What is a Medical Home and why do I need to choose one? To make certain you receive the best medical care and treatment, Samaritan Select encourages you to choose a medical home. This provider is a practitioner whom you trust, who will know and care about you –your health, habits, preferences, history and family. If you are currently not established with a preferred provider of your choice, please contact Member Services to assist you in finding a physician to best meet your healthcare needs as well as a provider that is currently accepting new patients.

What procedures require a prior authorization? Why do I need to be concerned with this? Procedures or equipment that require prior authorization are listed on page 14 of the Samaritan Select Member Handbook. The pre-authorization process helps you and your provider work together to determine the treatment that best meets your needs. This helps prevent any surprise costs to you.

What is the difference in coverage between full-time, part-time, and retiree? Full-time benefits include a co-pay or coinsurance each time you receive a covered service. There is no deductible applied. Active full- and part-time employees, retirees, covered family members, COBRA participants and self- pay individuals may be enrolled.

Part-time benefits include a coinsurance each time a covered service is received.

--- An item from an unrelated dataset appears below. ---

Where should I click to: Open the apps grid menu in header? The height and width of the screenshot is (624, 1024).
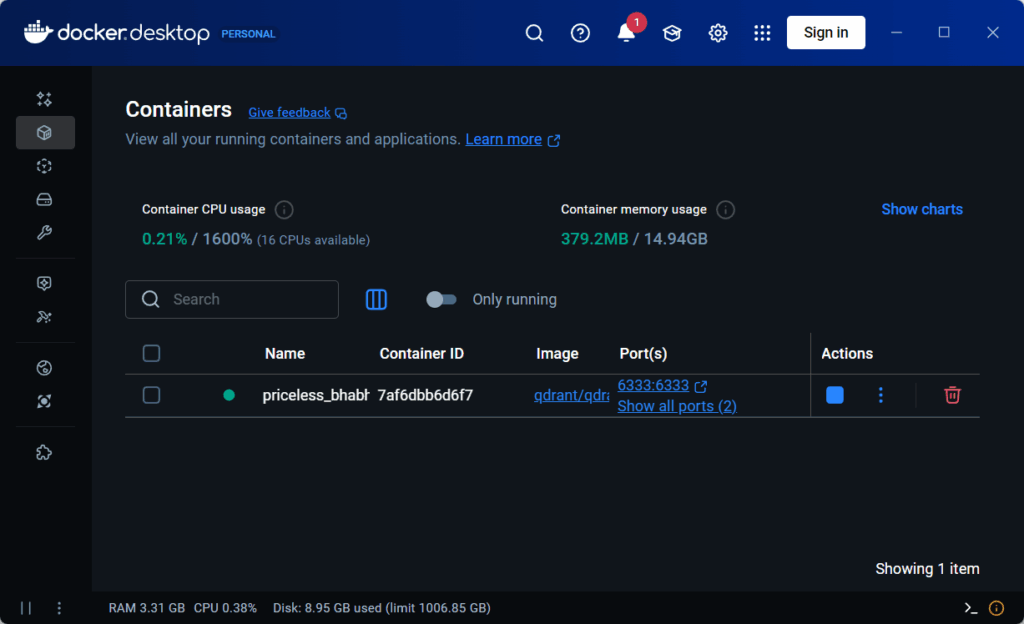click(x=762, y=33)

Part- time benefits have a 50% coinsurance applied to each service until the member reaches an out-of-pocket expense of $500. After this deductible is met, the member is responsible for 20% of eligible charges for most services.

What if my physician wants me to have more than one scheduled annual test, like a Mammogram or pap smear? Samaritan Select will cover any preventive exam as many times a year as your health care provider requests the procedure and considers it medically necessary.

What constitutes preventative care? Preventive care benefits include periodic health screenings and appraisals, immunizations required for travel and routine and well baby/child exams. If the provider shows the purpose of your care is preventive then this benefit will apply. If however, treatment is for illness or injury, a co-pay will apply.

Are preexisting conditions covered? The Samaritan Select plan has no waiting period or exclusions for preexisting conditions.

What is the maternity benefit under Samaritan Select? For normal prenatal and postnatal office visits to a preferred provider, as well as standard ultrasounds and lab work, you will have one $10 copay under the Full Time plan. Your hospital stay for delivery at a preferred facility will be covered with a $100 copay per day with a maximum of $500. Services not included in the standard maternity package will be paid as listed in the summary of benefits.

Are all immunizations covered? Routine immunizations and immunizations for travel are considered preventive and are covered at 100% with $0 co-pay. Immunizations for the purpose of employment, insurance or licensing are not a covered benefit.

How do I know what lab locations are preferred, so I can get full benefits? Asking your provider to send your lab work to a preferred lab will help to maximize your benefits. Preferred labs are listed on the Samaritan Select website (search now). For further assistance contact the Member Services team.

How does dual coverage work? It is important for you to notify both insurance companies if you or members of your family have double coverage. This allows coordination of benefits to take place. This is a method for determining which plan has the primary responsibility of benefits and which has secondary responsibility. We request this information be updated anytime there are changes to your coverage.